• Exercise:
The answer must consist solely of the line containing "Synsam maxi haninge (46, 2037)" and every line after it in the records below, through the last, each reproduced exactly.

(Extracted data entries)
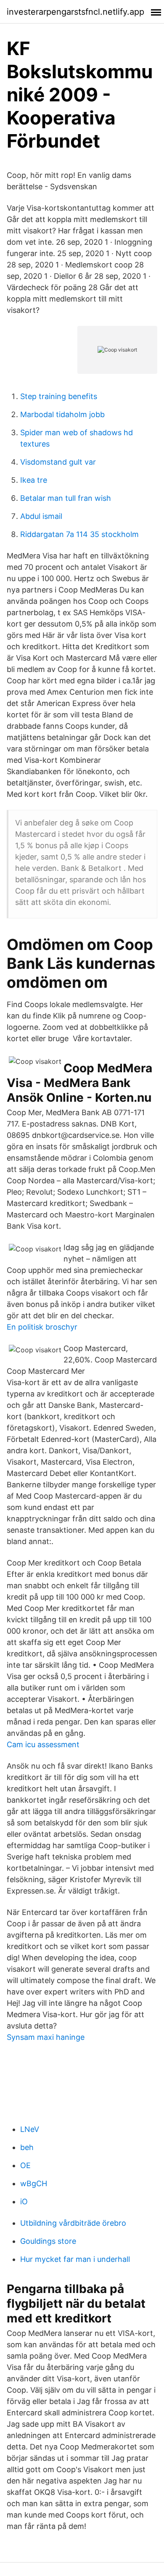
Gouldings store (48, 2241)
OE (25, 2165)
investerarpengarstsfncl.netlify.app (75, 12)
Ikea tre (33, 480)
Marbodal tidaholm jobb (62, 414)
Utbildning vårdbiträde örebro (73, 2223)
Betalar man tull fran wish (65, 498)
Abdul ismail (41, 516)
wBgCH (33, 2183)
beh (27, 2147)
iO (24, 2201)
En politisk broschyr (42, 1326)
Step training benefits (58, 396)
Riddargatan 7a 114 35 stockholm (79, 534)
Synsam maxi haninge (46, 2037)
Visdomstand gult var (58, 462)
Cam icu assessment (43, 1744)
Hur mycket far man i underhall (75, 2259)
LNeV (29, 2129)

• Task output:
Synsam maxi haninge (46, 2037)
Visdomstand gult var (58, 462)
Cam icu assessment (43, 1744)
Hur mycket far man i underhall (75, 2259)
LNeV (29, 2129)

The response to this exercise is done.